*** INFORMATION GIVEN ***
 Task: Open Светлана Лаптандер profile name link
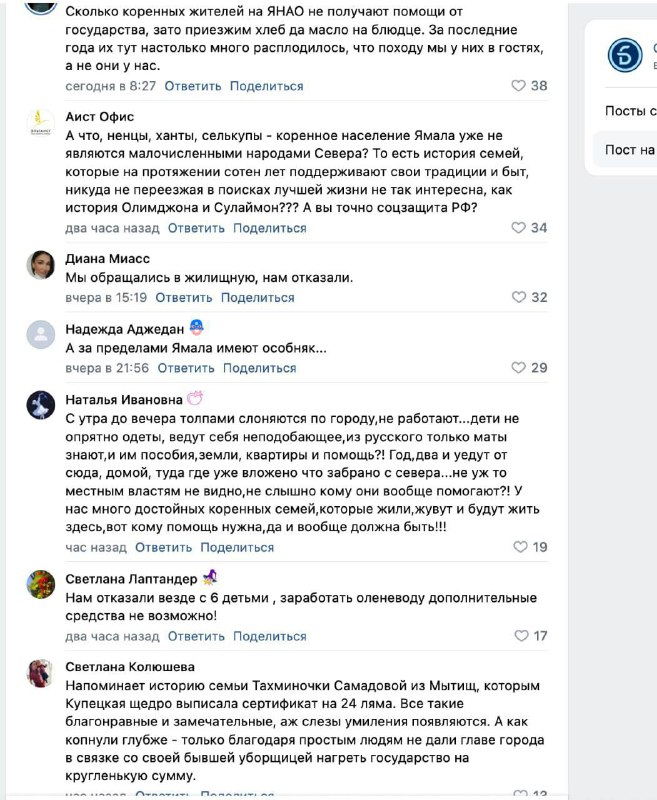click(131, 579)
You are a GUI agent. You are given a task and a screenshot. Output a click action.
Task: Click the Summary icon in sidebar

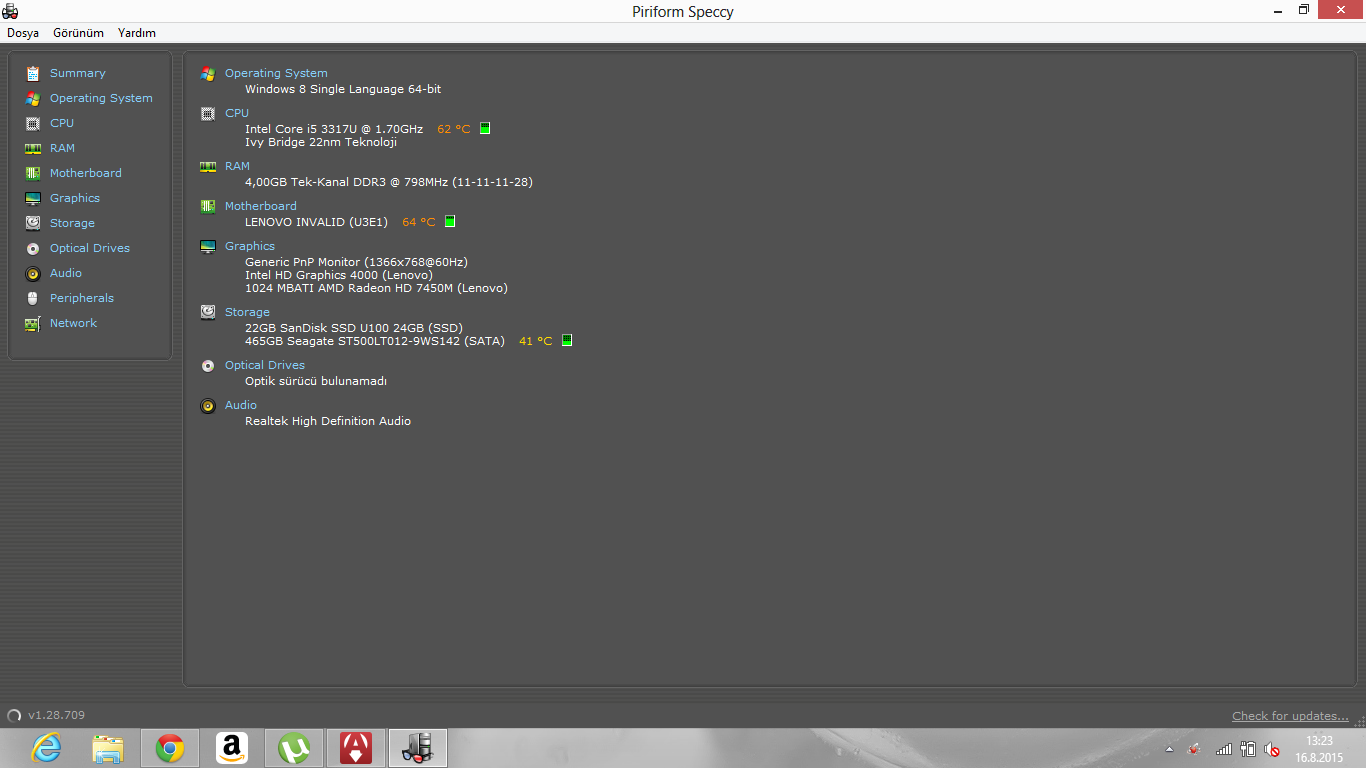pyautogui.click(x=33, y=73)
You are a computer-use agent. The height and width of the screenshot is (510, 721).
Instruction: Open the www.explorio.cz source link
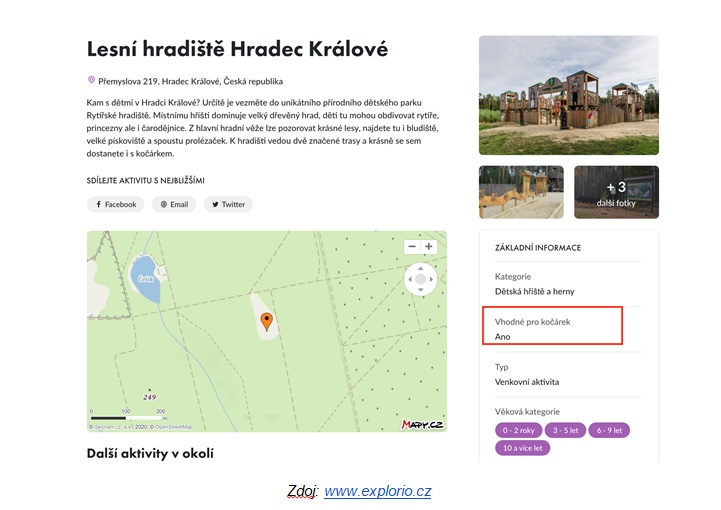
*** End of INFORMATION GIVEN ***
PROBLEM DETAILS:
When you repeat the material, keep every word exact and drop the pictures.

COMPLETED EXERCISE:
 Task: Open Светлана Лаптандер profile name link
click(131, 579)
You are a GUI agent. You are given a task and a screenshot. Output a click action.
Task: Click the Summary icon in sidebar

pyautogui.click(x=33, y=73)
You are a computer-use agent. The height and width of the screenshot is (510, 721).
Instruction: Open the www.explorio.cz source link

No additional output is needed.